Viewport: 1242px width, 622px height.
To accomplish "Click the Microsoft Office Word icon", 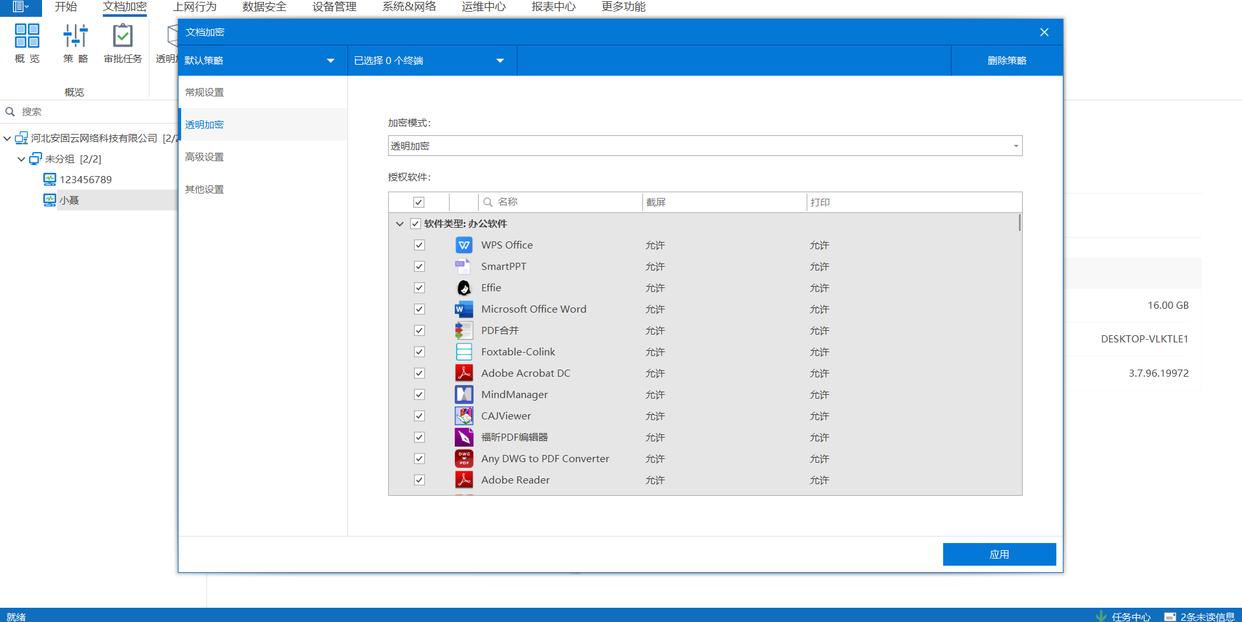I will (x=464, y=309).
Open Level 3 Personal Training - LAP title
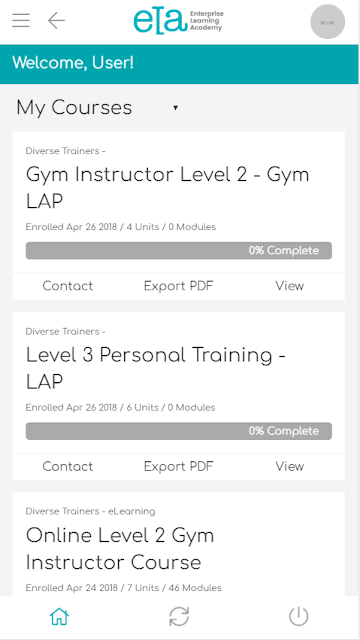Screen dimensions: 360x640 [156, 368]
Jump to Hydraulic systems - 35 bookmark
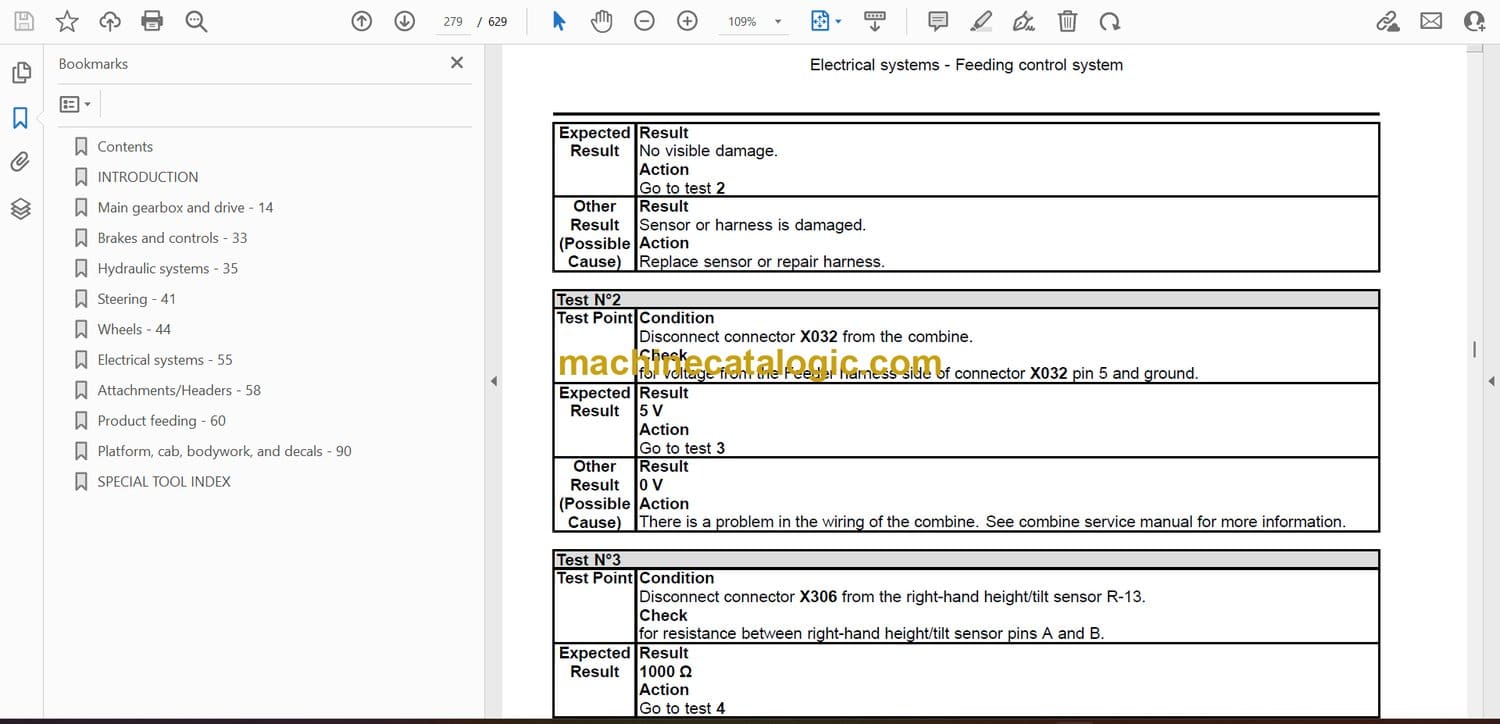The image size is (1500, 724). (167, 268)
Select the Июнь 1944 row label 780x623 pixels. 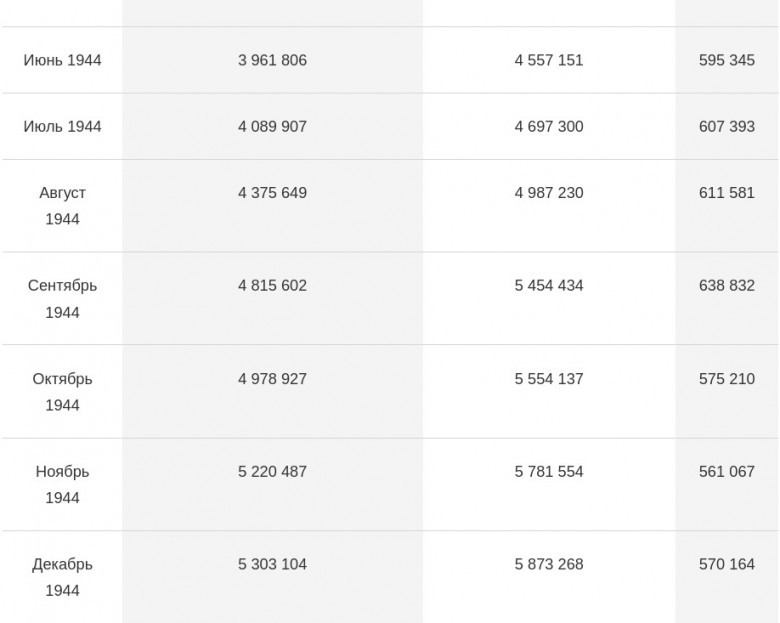pos(62,60)
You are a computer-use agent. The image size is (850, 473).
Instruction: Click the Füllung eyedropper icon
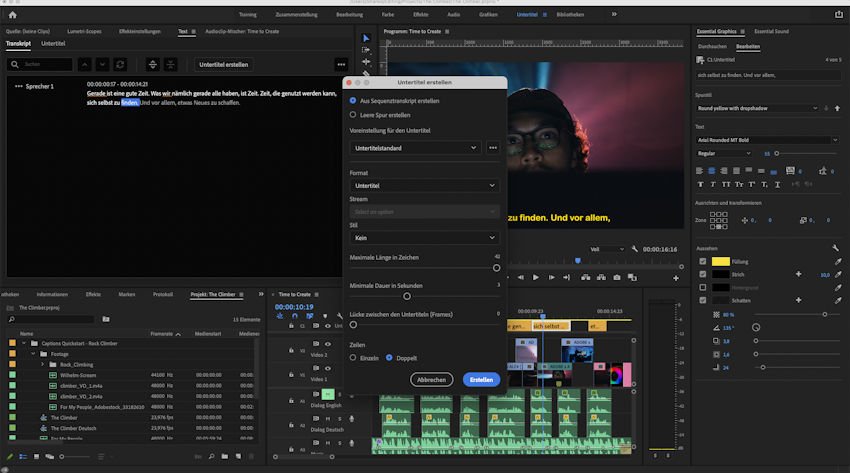pos(837,261)
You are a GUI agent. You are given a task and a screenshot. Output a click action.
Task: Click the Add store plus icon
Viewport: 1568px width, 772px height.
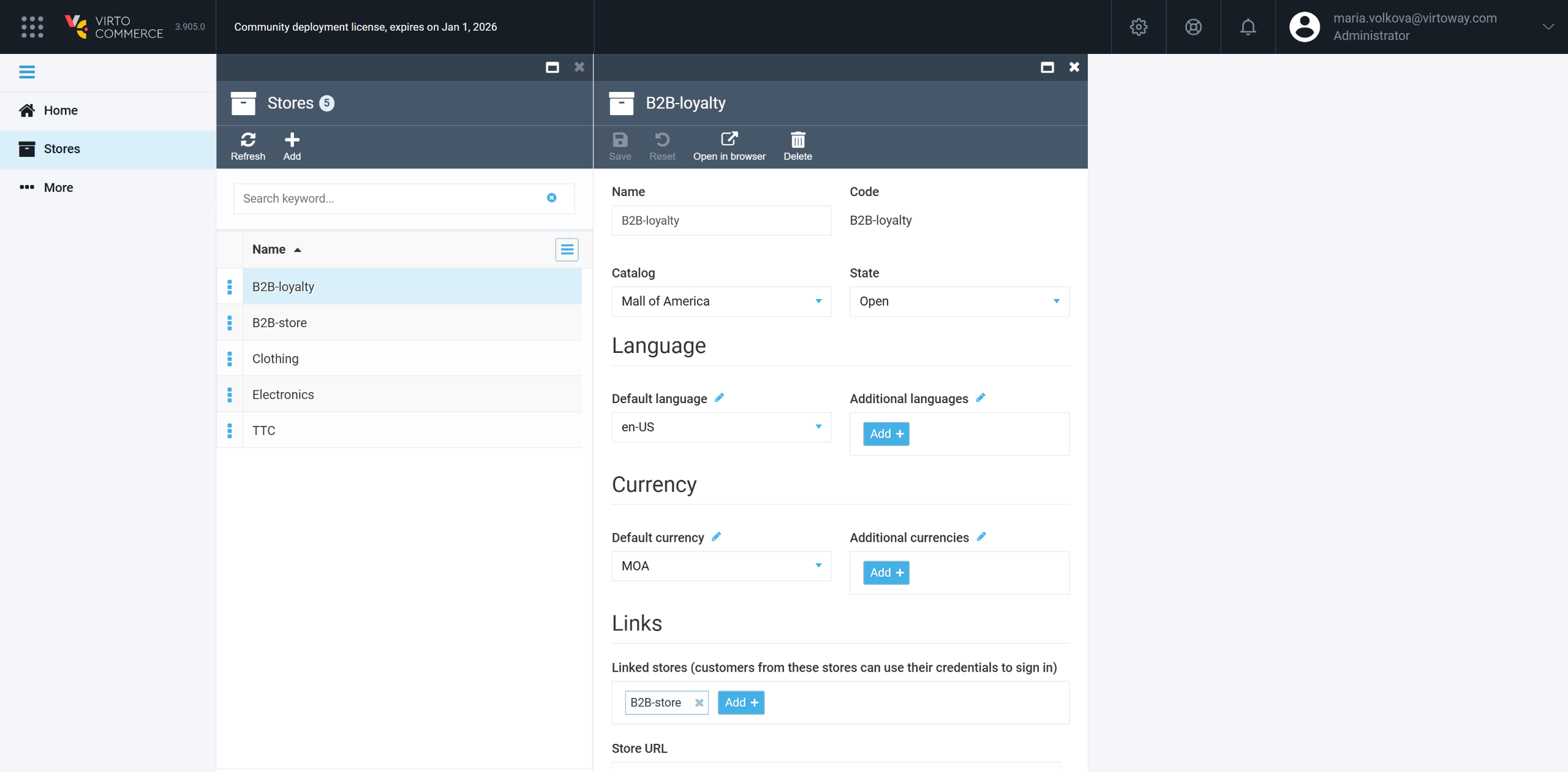click(292, 140)
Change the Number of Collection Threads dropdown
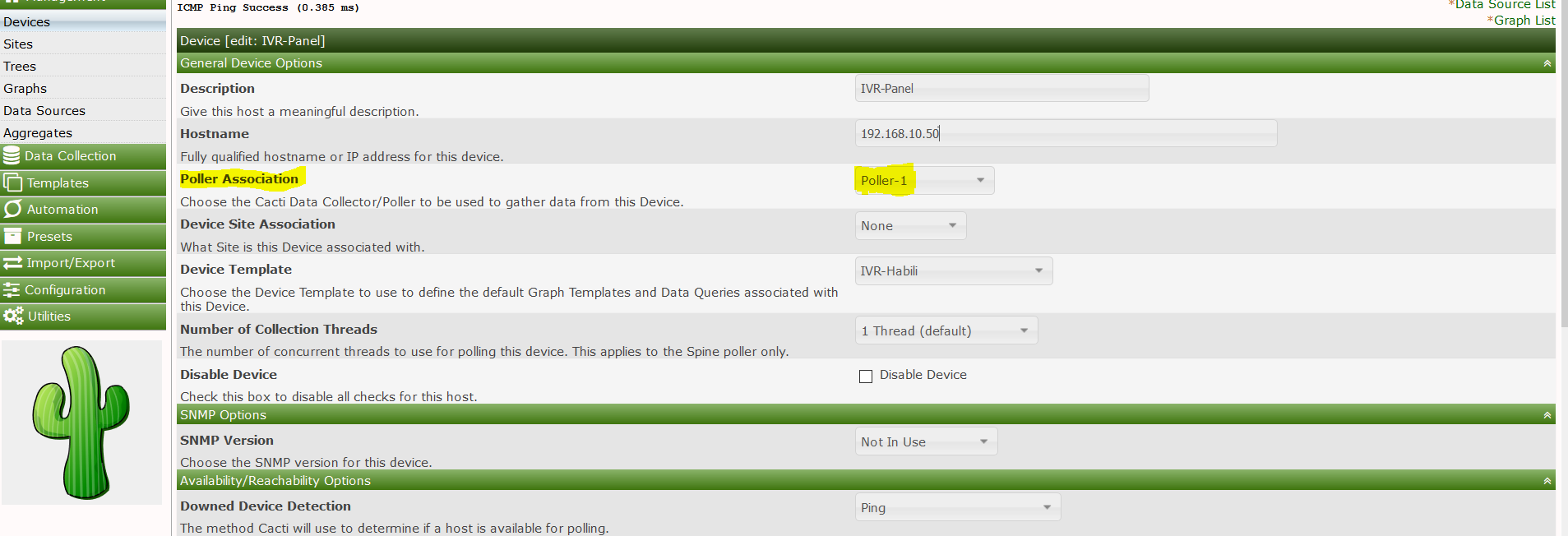This screenshot has width=1568, height=536. pos(946,331)
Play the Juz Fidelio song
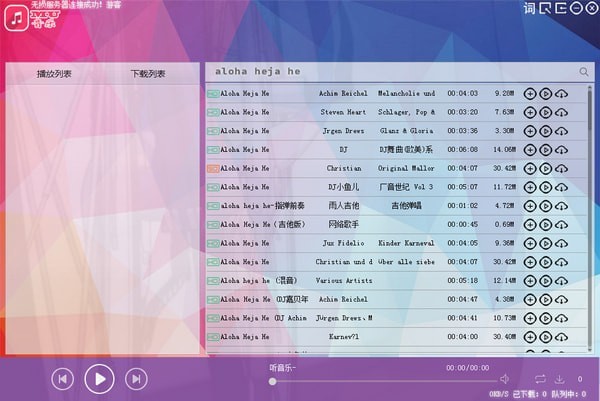Screen dimensions: 600x401 pyautogui.click(x=545, y=243)
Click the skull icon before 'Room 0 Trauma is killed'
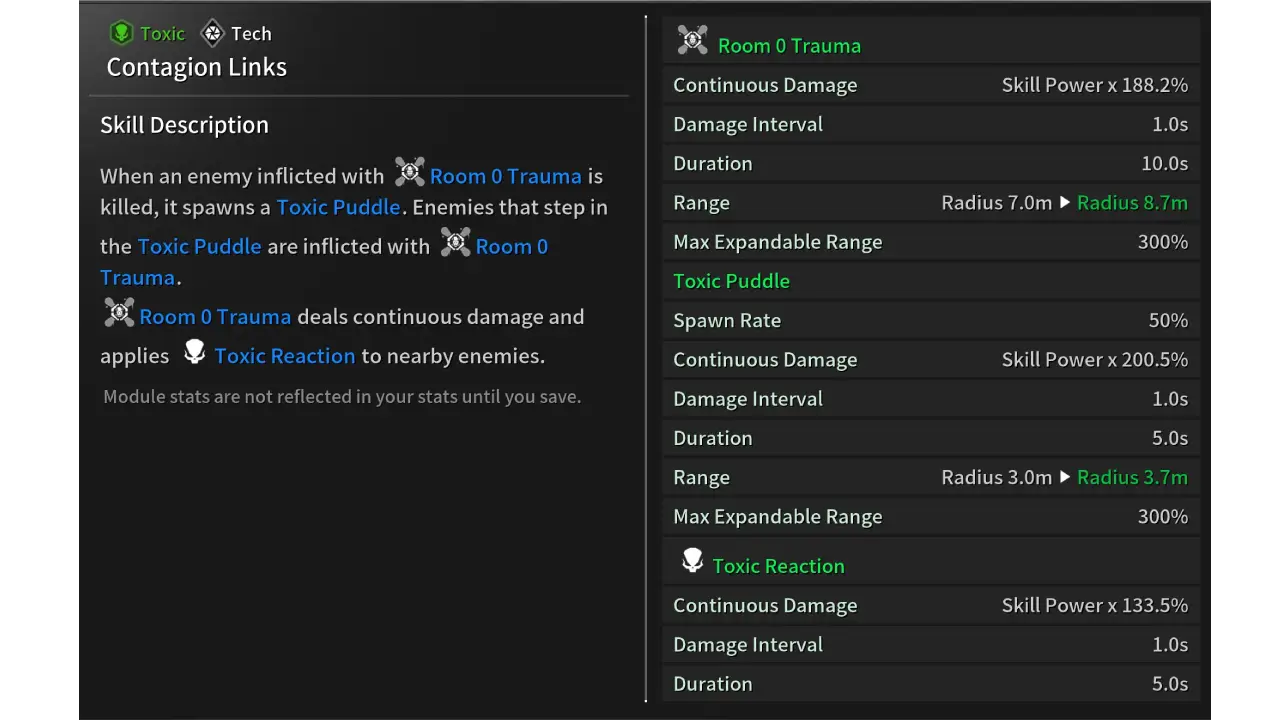1280x720 pixels. click(x=409, y=172)

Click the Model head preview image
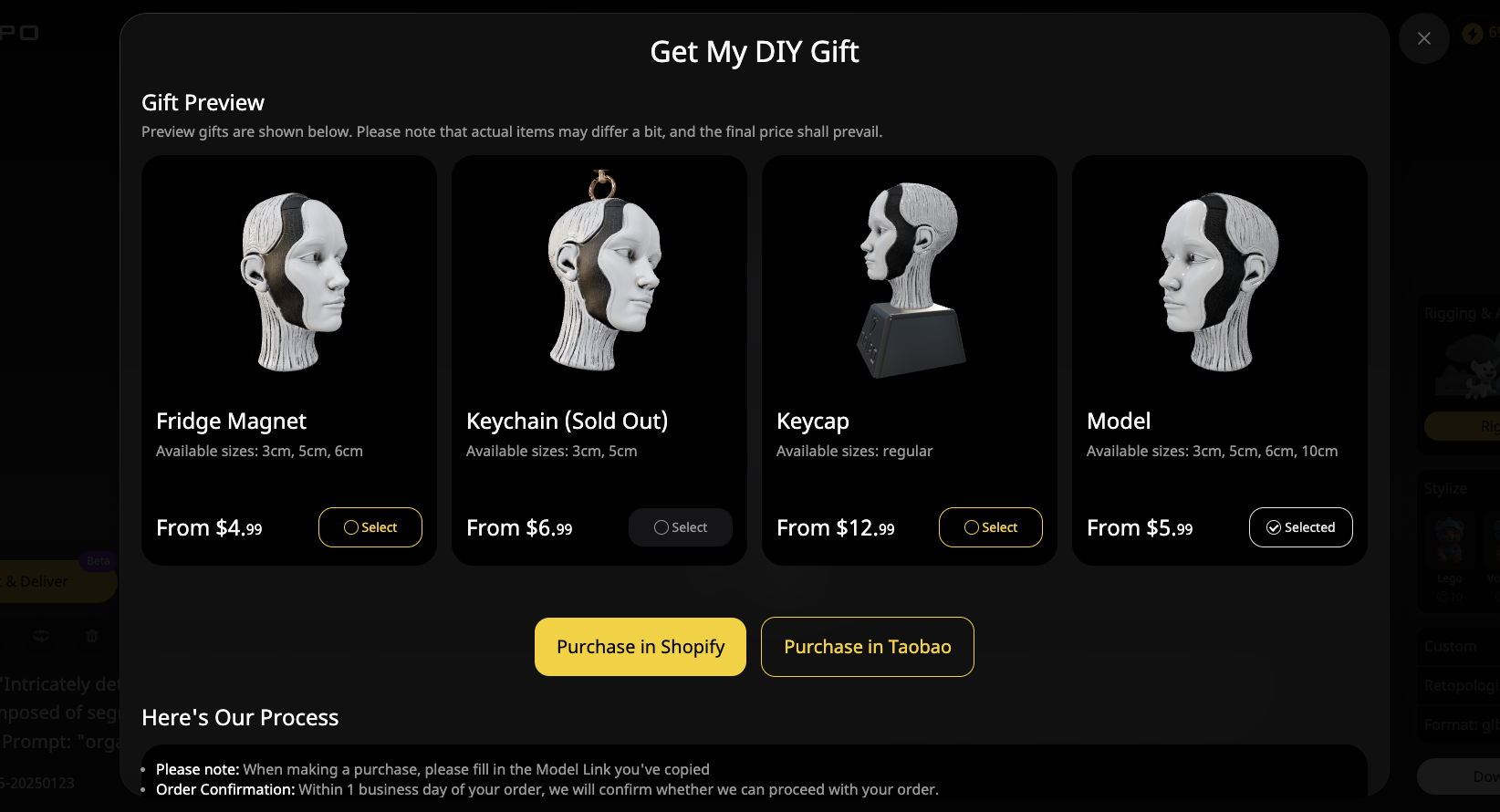(x=1218, y=281)
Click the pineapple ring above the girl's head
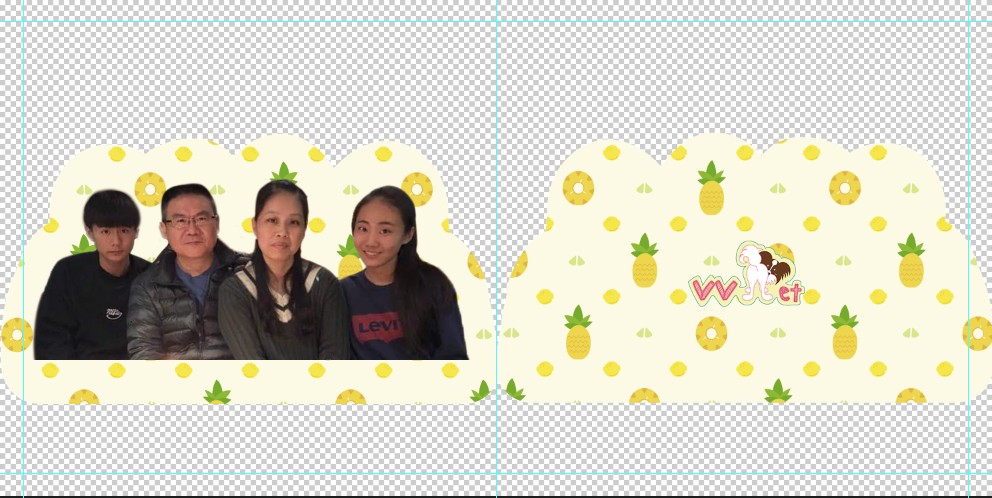 click(x=417, y=188)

- Your objective: Find every line in the data that contains the word "head", and copy each of those lines.

- Full response:
Click the Model head preview image
Click the pineapple ring above the girl's head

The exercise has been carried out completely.